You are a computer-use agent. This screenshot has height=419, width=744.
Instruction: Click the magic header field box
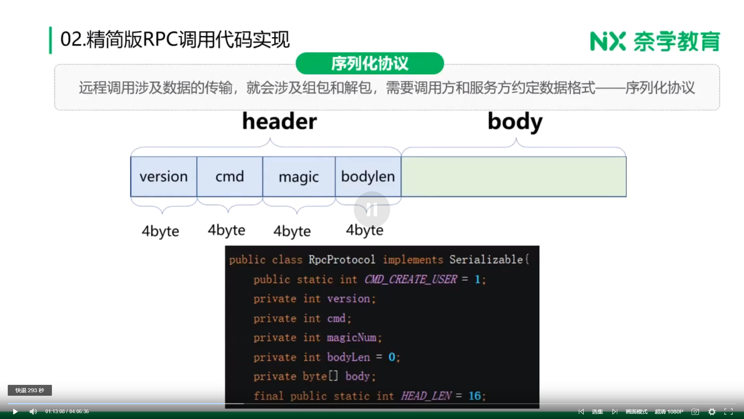click(298, 177)
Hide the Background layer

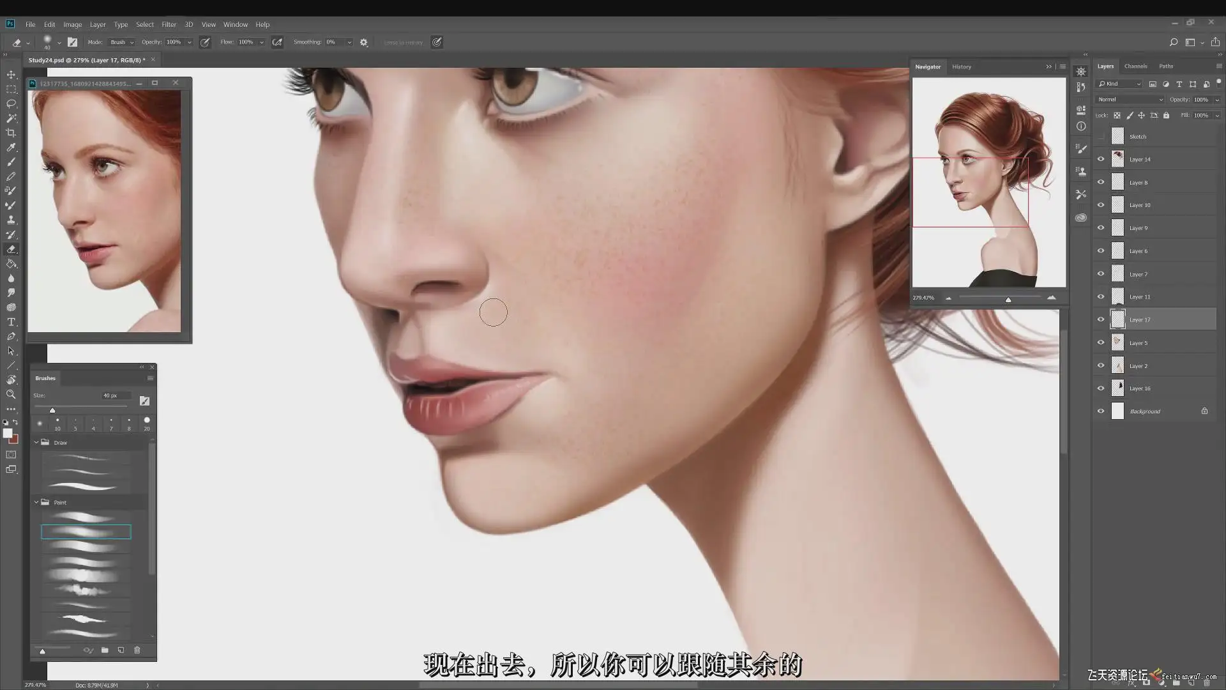point(1101,411)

**Task goal**
Omit the pictures, then extract verbatim only those lines that fall between the line containing "Instruction: Click the magic header field box" and the final line of the records above, both included.

**Answer section**
Instruction: Click the magic header field box
click(298, 177)
Hide the Background layer

point(1101,411)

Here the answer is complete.